Robin Hanson writes,
In academia, one often finds folks who are much more (or less) smart and insightful than their colleagues, where most who know them agree with this assessment. Since academia is primarily an institution for credentialling folks as intellectually impressive, so that others can affiliate with them, one might wonder how such mis-rankings can persist.
I added the bold font myself for emphasis. Granted, Robin is far from a typical economist. Nonetheless, that he would write such an extreme statement without even feeling the need to justify it (and, no, I don’t think it’s true, at least not in the “academia” that I know about) . . . that I see as a product of being in an economics department.

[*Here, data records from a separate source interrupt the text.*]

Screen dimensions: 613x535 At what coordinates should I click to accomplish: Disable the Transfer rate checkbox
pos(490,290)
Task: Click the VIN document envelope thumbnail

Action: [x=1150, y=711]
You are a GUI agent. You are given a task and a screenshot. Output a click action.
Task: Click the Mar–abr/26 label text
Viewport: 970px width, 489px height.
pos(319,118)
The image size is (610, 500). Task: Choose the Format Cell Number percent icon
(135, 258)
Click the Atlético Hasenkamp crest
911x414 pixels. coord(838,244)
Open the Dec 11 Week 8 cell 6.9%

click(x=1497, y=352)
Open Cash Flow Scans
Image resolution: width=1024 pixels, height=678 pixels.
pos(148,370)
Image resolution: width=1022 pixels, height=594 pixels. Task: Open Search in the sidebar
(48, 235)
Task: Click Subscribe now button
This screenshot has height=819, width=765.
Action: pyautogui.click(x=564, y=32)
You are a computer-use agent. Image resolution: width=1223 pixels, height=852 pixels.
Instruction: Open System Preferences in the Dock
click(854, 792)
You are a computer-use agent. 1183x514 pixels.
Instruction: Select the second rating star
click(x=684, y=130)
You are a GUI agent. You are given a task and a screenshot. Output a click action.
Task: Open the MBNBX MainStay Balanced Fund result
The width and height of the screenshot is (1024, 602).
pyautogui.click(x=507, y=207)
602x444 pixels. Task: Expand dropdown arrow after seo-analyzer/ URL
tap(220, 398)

P.S. Robin definitely is correct about the “more (or less) smart and insightful” bit. But here I think there are two things going on. First, in any group of people you’ll see some variation, especially given that there are other factors going on than “smart and insightful” when it comes to selecting people in an academic environment. Second, there’s more to life–even to academic life–than being smart and insightful. Even setting aside teaching, advising, administration, etc., some other crucial qualities for academic research include working hard, having the “taste” to work on important problems, intellectual honesty, and caring enough about getting the right answer. I know some very smart and insightful people who have not made the contributions that they are capable of, because (I think) of gaps in some of these other important traits.